PS, I'll post pictures of the build as soon as I get them off of my camera.

Thanks!
~Sam


----------



## USAF-Retired (Jan 2, 2011)

*Interested in your Photos*

SamwiseVT:
I have that very kit in my collection and have been looking for pictures of a finished kits before I start on mine to use as a guide. Let me know if you had any real problems with buikding it. Thank you.
USAF Retired


----------



## SamwiseVT (Apr 30, 2009)

Hi there!
No, i had no real problems to speak of. The only issue I experienced was a bit of warping since the kit was sitting in the attic for so long. I thought most of the kit decals were incorrect, so I created a series of custom decals to model the tail number of the plane my dad flew on his finnie flight, as it appeared when he flew it.

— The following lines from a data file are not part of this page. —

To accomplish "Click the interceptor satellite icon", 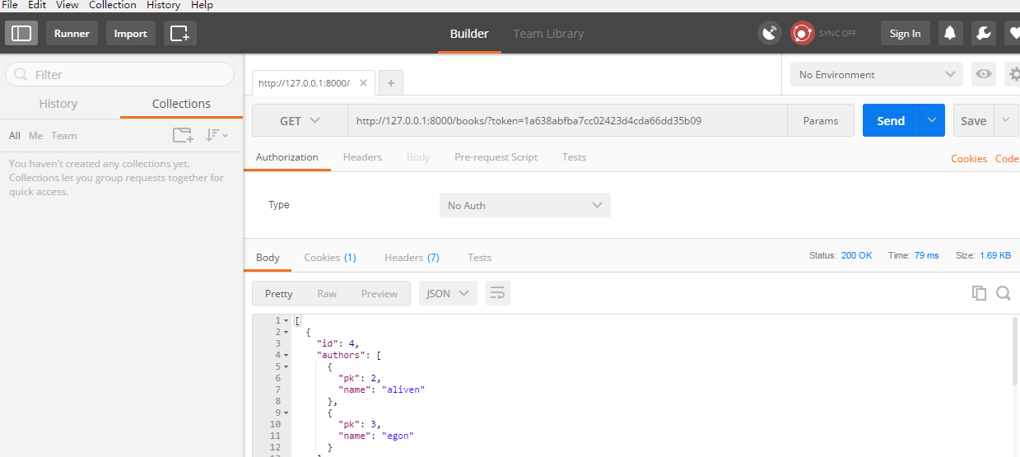I will pos(769,34).

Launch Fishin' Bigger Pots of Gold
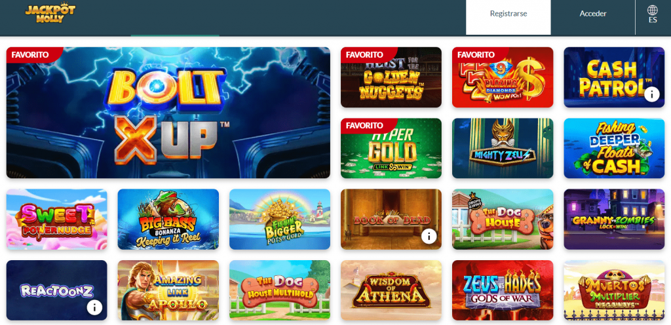pos(280,220)
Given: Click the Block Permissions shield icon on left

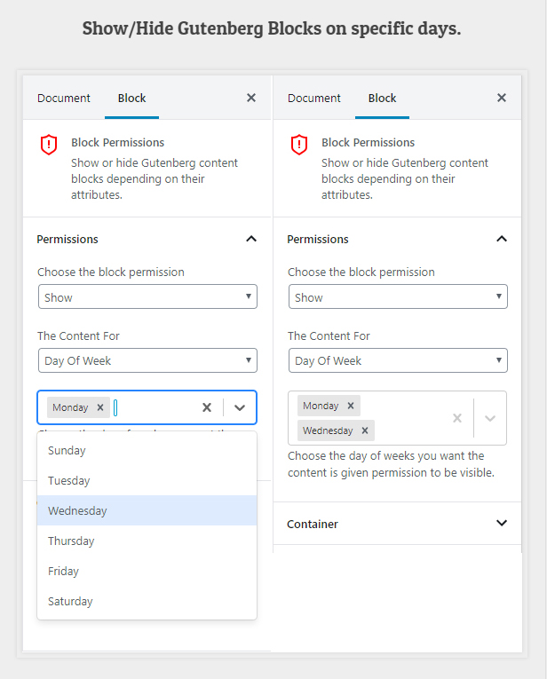Looking at the screenshot, I should point(49,145).
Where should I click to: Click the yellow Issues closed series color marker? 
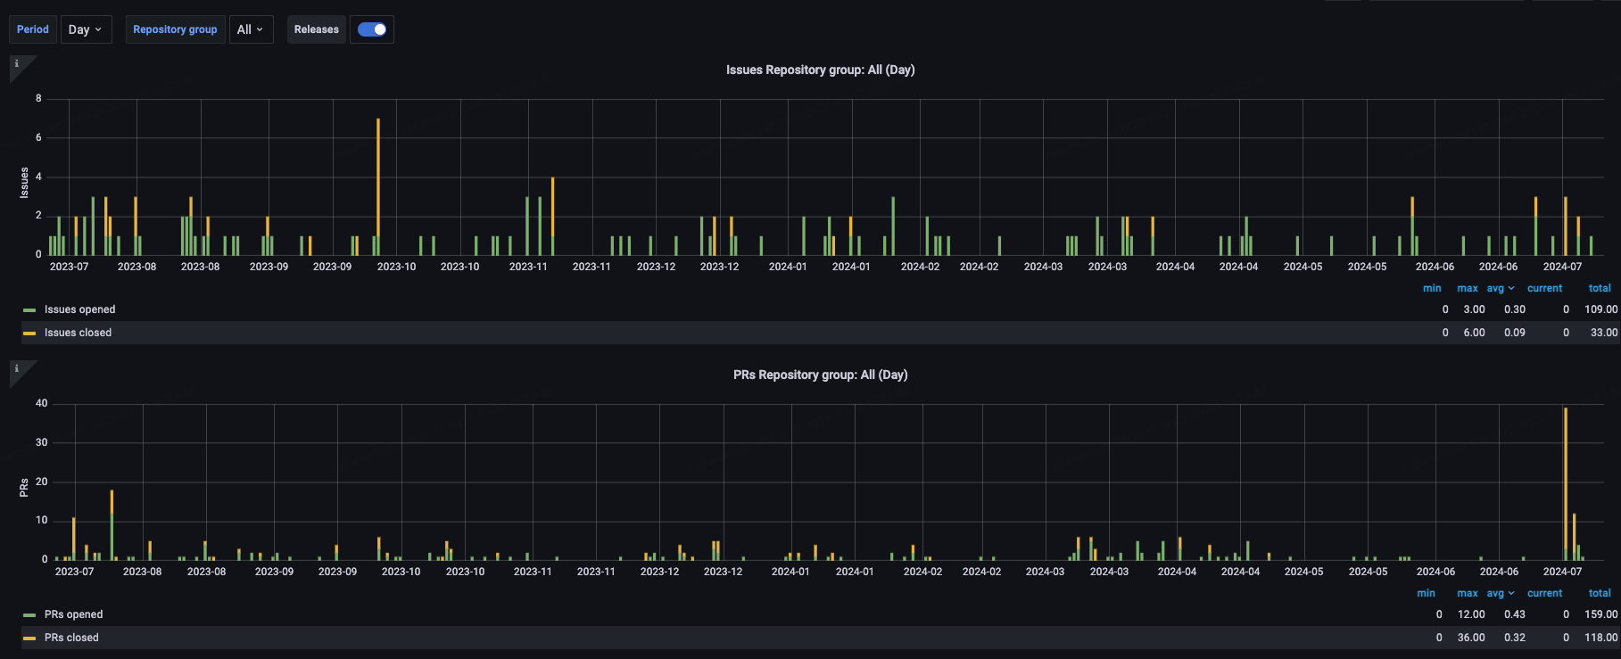coord(29,334)
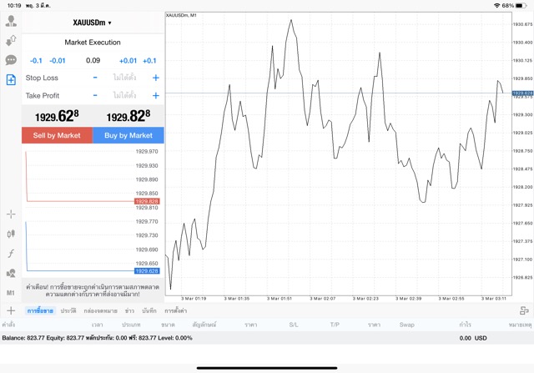Decrease Take Profit with minus button
534x373 pixels.
tap(95, 95)
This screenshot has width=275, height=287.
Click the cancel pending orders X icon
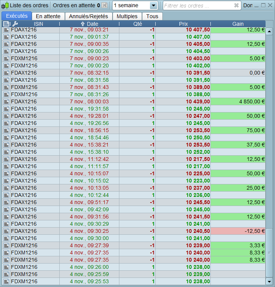click(x=105, y=6)
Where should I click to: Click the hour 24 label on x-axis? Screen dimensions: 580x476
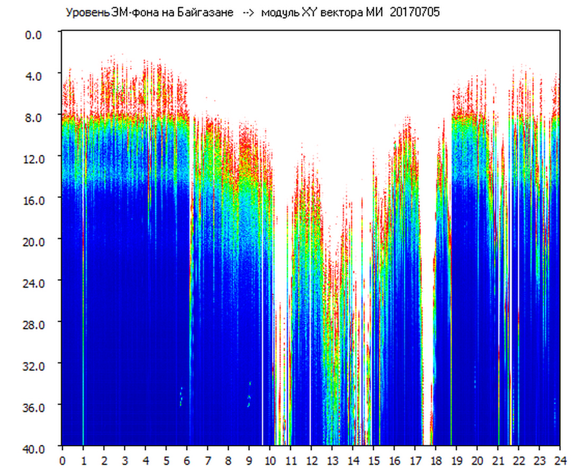point(559,460)
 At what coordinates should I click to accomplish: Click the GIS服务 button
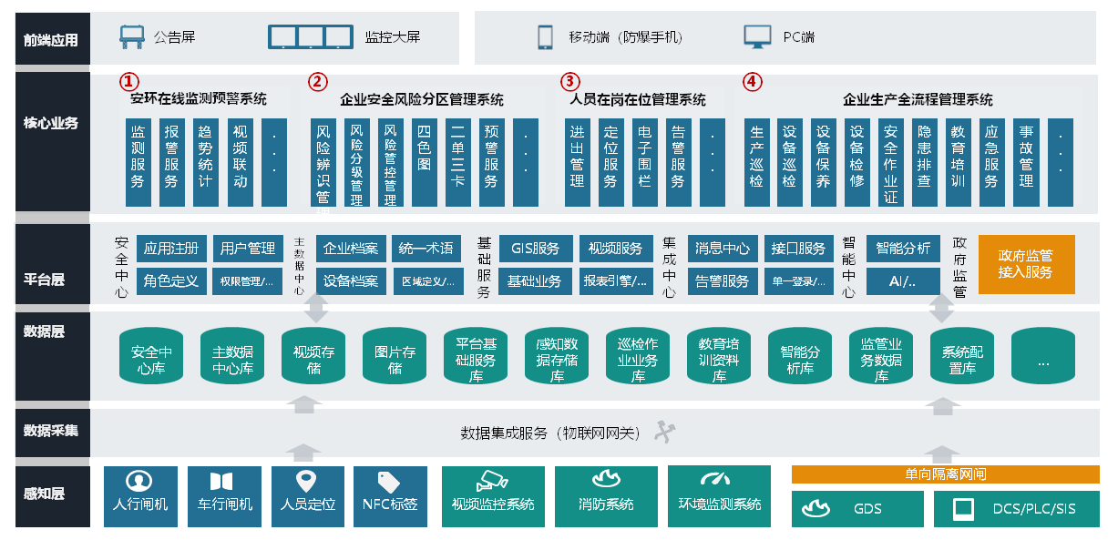click(535, 249)
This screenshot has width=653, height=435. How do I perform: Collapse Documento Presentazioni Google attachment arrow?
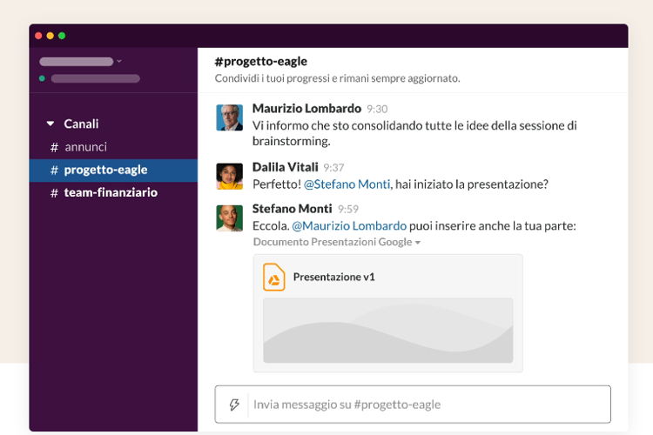point(418,243)
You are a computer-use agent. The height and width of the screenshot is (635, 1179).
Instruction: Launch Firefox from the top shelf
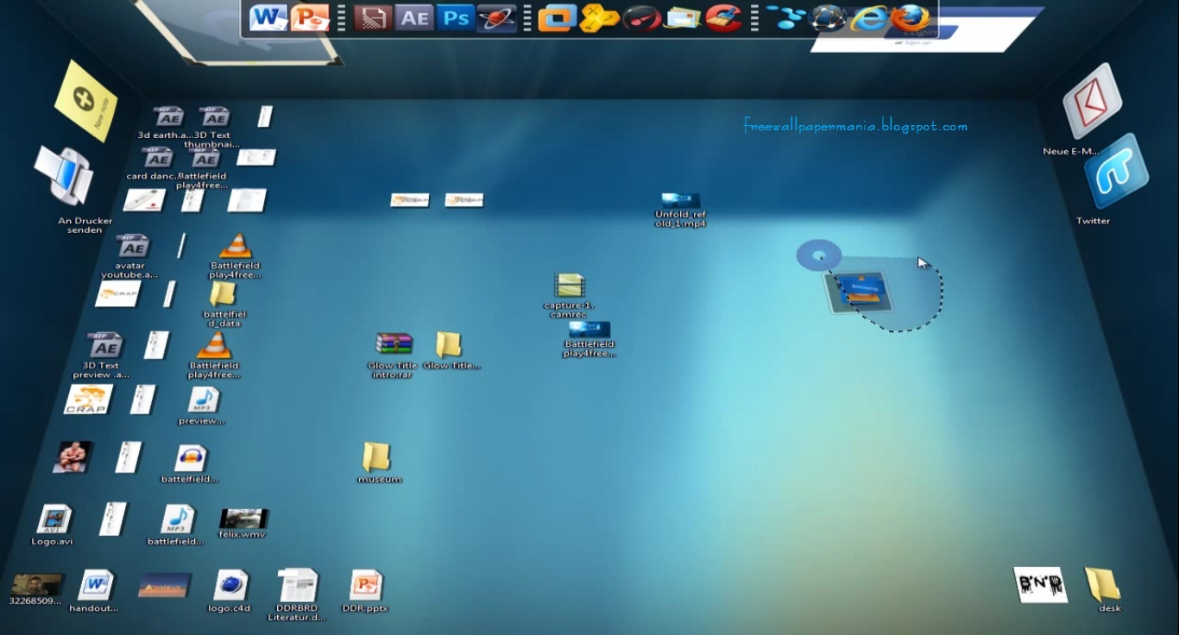pyautogui.click(x=907, y=18)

Here are a few pics of the finished product (albeit a few years late....), the rest can be seen in my main album here.


----------



## Medic17 (Jul 25, 2010)

great job!!!


----------



## surfsup (Apr 19, 2009)

Very nice job.....Cheers Mark


----------



## USAF-Retired (Jan 2, 2011)

I have to agree with the others, excellent job. Brings back good memories of my time at Offutt AFB. I spent many hours around these aircraft. Thanks for sharing.
USAF-Retired


----------



## Jafo (Apr 22, 2005)

nice, never saw one built before


----------



## RobOd (Sep 27, 2013)

Beautiful!! I have had this model for years and have never built it. You give me the inspiration to do so.

I am a 20 year Air Force veteran. I actually flew on the real RC-135 with this tail number.


----------